Frekuensi Pertahanan Tombol Button Defense Frequency
Button Defense Frequency
Persentase waktu pemain tombol memilih untuk melawan call atau re-raise saat menghadapi steal raise dari posisi awal, digunakan untuk mengevaluasi agresivitas pertahanan blind mereka terhadap steal.
Ringkasan
Frekuensi Pertahanan Button (BDF) mengukur seberapa sering pemain di posisi button merespons kenaikan curian (steal raise) dari cutoff atau posisi sebelumnya dengan bertahan (defend) daripada melipat (fold), termasuk baik dengan menelepon (call) maupun menaikkan kembali (re-raise).
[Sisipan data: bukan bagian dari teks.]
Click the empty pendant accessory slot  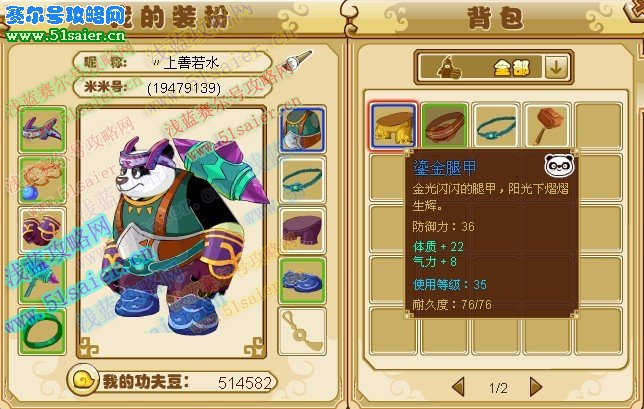point(302,331)
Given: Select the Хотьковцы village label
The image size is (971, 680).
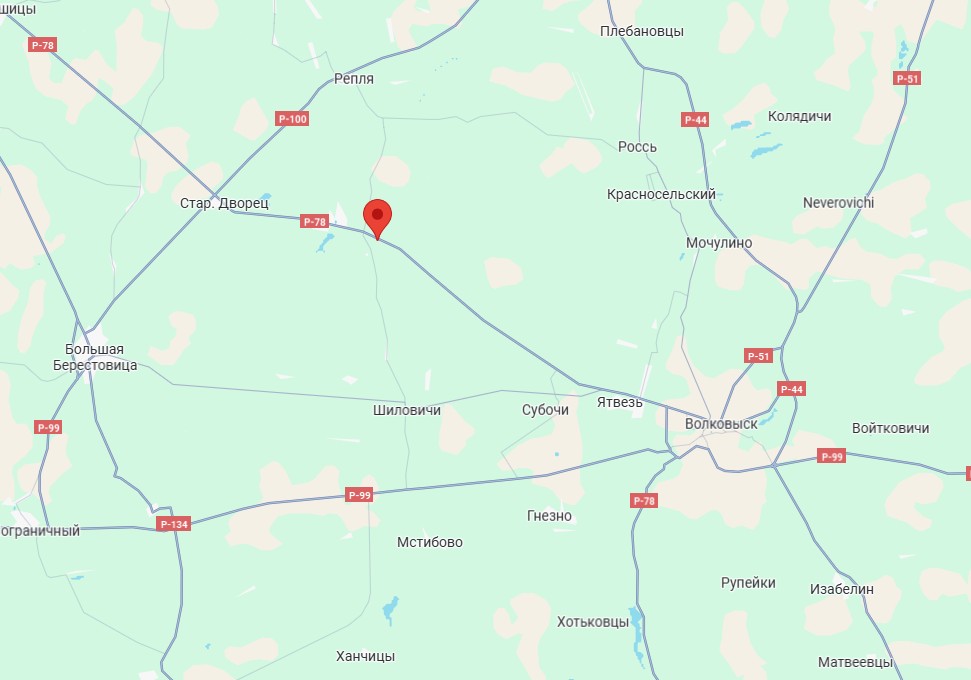Looking at the screenshot, I should click(x=593, y=622).
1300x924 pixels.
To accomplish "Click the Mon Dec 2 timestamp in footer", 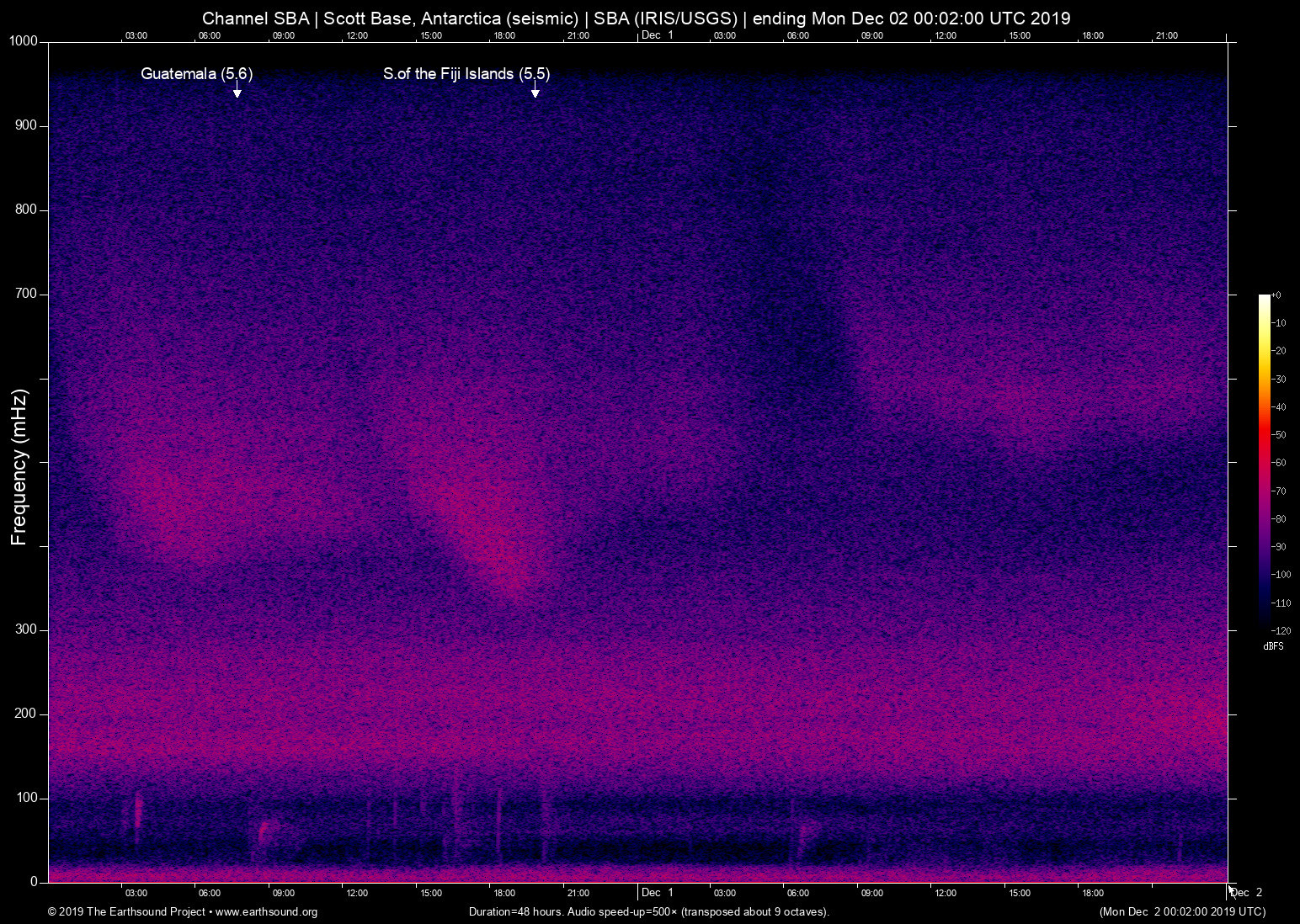I will (x=1182, y=911).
Metrik ini umum digunakan untuk menganalisis strategi defensif pemain di posisi button dan menjadi indikator utama seberapa rentan mereka terhadap blind steal.
Metode Perhitungan
Frekuensi pertahanan biasanya dinyatakan dalam persentase, dengan rumus:
- Pembilang: Jumlah kali button menelepon atau menaikkan kembali saat menghadapi steal.
- Penyebut: Total jumlah kali button menghadapi steal.
Contoh: jika button bertahan 40 kali dari 100 percobaan steal, frekuensi pertahanannya adalah 40%.
Skenario Penerapan
- Strategi eksploitatif: Jika frekuensi pertahanan lawan terlalu rendah (misalnya di bawah 20%), Anda dapat sering mencuri dari posisi tersebut; sebaliknya, jika terlalu tinggi (misalnya di atas 50%), Anda harus mengurangi steal atau menyesuaikan ukuran kenaikan.
- Penyeimbangan rentang (range balancing): Dalam strategi GTO, frekuensi pertahanan harus selaras dengan kekuatan tangan, posisi, dan kedalaman tumpukan (stack depth) agar tidak mudah dieksploitasi.
Faktor yang Mempengaruhi
- Kecenderungan mencuri lawan: Pencuri agresif memaksa frekuensi pertahanan menjadi lebih tinggi.
- Kedalaman tumpukan: Dengan tumpukan dalam, frekuensi pertahanan bisa lebih tinggi karena nilai tersirat (implied odds) yang lebih baik; dengan tumpukan pendek, pemain cenderung all-in atau melipat.
- Dinamika meja: Pemain ketat-pasif mudah dicuri, sementara pemain longgar-agresif membutuhkan lebih banyak pertahanan.
Keterbatasan
Frekuensi pertahanan hanyalah metrik satu dimensi dan harus dikombinasikan dengan rentang 3-bet lawan, kecenderungan post-flop, serta keterampilan post-flop untuk penilaian yang komprehensif.